WORK ORDER - I would like the number of lines in the data that contain the word "computer". Please give that number alone.

MATERIAL PROVIDED -
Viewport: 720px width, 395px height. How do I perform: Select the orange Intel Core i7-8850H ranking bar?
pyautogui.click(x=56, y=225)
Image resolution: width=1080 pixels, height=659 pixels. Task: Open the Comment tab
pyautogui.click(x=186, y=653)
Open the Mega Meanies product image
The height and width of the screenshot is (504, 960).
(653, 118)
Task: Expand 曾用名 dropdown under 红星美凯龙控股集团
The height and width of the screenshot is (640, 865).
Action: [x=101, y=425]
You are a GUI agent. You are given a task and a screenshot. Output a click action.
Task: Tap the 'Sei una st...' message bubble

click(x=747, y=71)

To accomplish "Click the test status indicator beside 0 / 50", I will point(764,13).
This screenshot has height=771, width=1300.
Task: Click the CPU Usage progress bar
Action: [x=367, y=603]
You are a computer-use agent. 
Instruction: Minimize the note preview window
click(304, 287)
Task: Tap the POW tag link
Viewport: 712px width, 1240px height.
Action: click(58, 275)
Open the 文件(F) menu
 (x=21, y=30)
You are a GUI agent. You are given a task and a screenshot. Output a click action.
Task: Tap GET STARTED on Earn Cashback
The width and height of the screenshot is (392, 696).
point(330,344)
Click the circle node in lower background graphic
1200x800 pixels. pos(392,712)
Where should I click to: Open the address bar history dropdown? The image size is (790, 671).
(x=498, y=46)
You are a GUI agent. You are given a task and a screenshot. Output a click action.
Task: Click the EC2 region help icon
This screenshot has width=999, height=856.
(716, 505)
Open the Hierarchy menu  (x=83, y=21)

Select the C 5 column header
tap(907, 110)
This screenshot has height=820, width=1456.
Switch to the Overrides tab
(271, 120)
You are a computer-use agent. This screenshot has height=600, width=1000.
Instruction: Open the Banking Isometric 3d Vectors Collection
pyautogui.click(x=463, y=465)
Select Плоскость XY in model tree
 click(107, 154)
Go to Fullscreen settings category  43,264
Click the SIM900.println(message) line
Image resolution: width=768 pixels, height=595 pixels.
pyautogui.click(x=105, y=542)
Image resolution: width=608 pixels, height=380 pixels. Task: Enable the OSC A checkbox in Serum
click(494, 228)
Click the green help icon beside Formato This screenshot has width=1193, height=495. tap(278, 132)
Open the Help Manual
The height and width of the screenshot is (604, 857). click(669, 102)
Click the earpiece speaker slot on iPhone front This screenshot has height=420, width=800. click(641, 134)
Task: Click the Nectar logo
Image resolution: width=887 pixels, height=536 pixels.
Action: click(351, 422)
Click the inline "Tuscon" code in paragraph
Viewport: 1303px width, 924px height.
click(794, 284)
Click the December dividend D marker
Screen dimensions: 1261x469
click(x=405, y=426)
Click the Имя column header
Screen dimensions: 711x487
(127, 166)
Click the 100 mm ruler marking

ANSWER SECTION - 2